Friday, April 01, 2005

Today I travelled from León, through the capital city of Managua, and am now comfortably residing in the famous "colonial city" of Granada. It's really kindof trippy to be back here in Granada after all this time. This is kindof the place that my unexpected journey began; until I arrived here, I was only doing what I had previously planned for my shorter trip.

I'm travelling with the British girls again, Clare and Becky. I figure we'll stay here for a day or two before making our way to Ometepe. Granada is a comfortable town and I'm already soaking up the luxurious environment (as compared to some other areas of Central America). Dinner tonight is going to be pizza from a great local pizza parlor. There's just something nice about being able to get a variety of food, especially as a vegetarian. Vegetarianism is less advanced here in Central America than it is in Kansas, to the extent that I would have reason to get excited if a person down here actually knew what vegetarianism was, much less had a dish without meat on their menu. My meals tend to consist of beans, cheese and, if I'm lucky, tortillas.

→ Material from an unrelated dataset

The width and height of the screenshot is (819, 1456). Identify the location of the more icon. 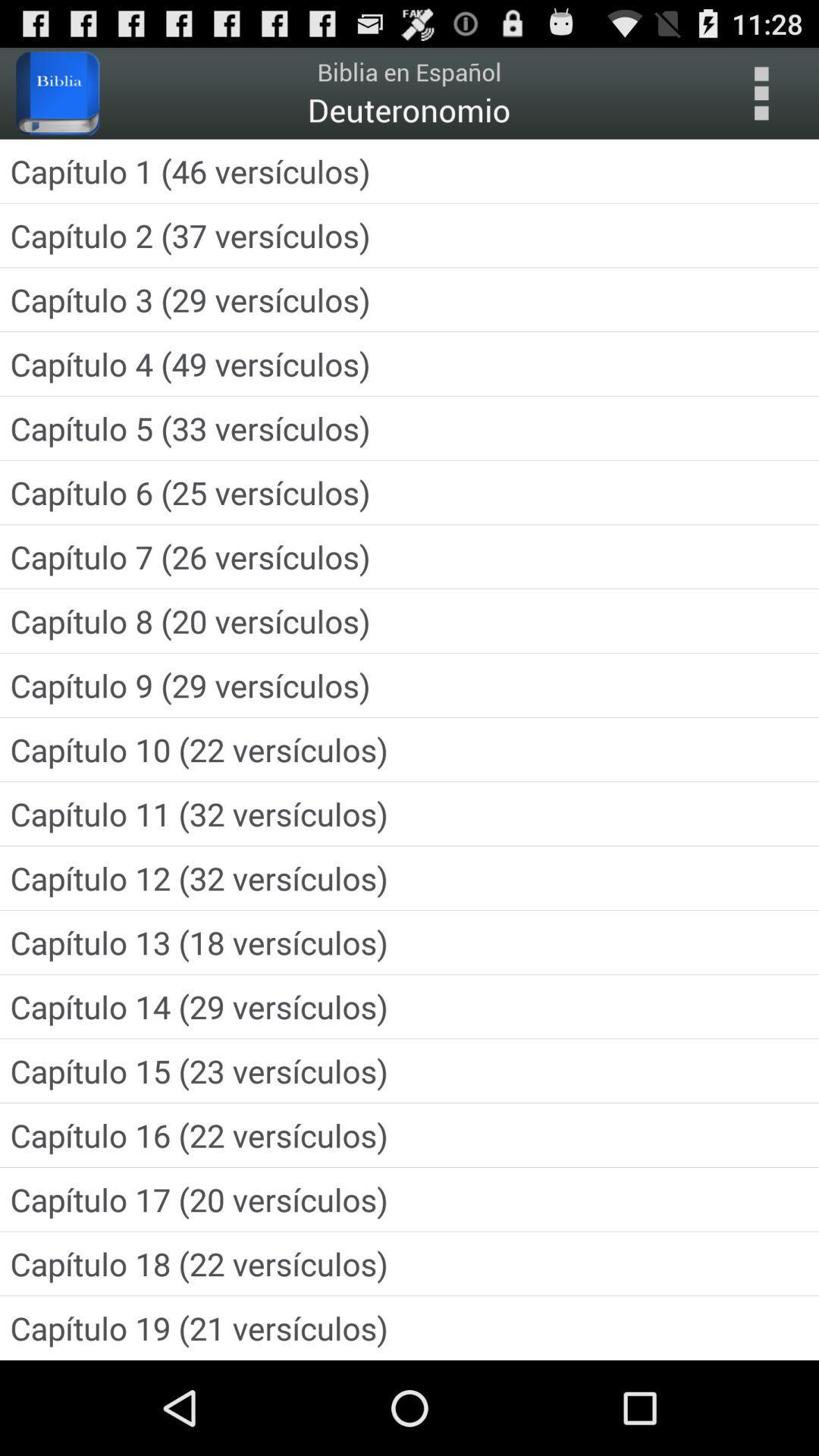
(761, 99).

Anyway, one interesting thing that happened today was an experience the British girls and I had in Managua. Managua is a sprawled-out, souless Central American city and is incredibly crime-ridden and notoriously dangerous. However, the British girls had to go and get their airline tickets changed, so we would need to navigate the city a little bit before moving on to Granada. Our time in the city, despite our collective expectations to the contrary, was quite positive. The taxi driver who took us to the airline offices was quite nice, and I had a good conversation with him.

When we finished our business at the airline office, we asked the woman who had attended us where we should go to get a bus to Granada. She informed us that it would be dangerous for us to go to the bus station, because there was a strike going on. We needed to go and wait for a bus somewhere else, where they passed on the street.

When we inquired as to whether the woman could call us a cab, a young man informed us that he would be happy to drive us to the busstop himself. So, in this big, scary city, we were able to hitch a lift to the busstop and catch a bus out of town almost immediately. I spent the bus ride to Granada just grinning. "I'm having a very good day," I informed my European companions.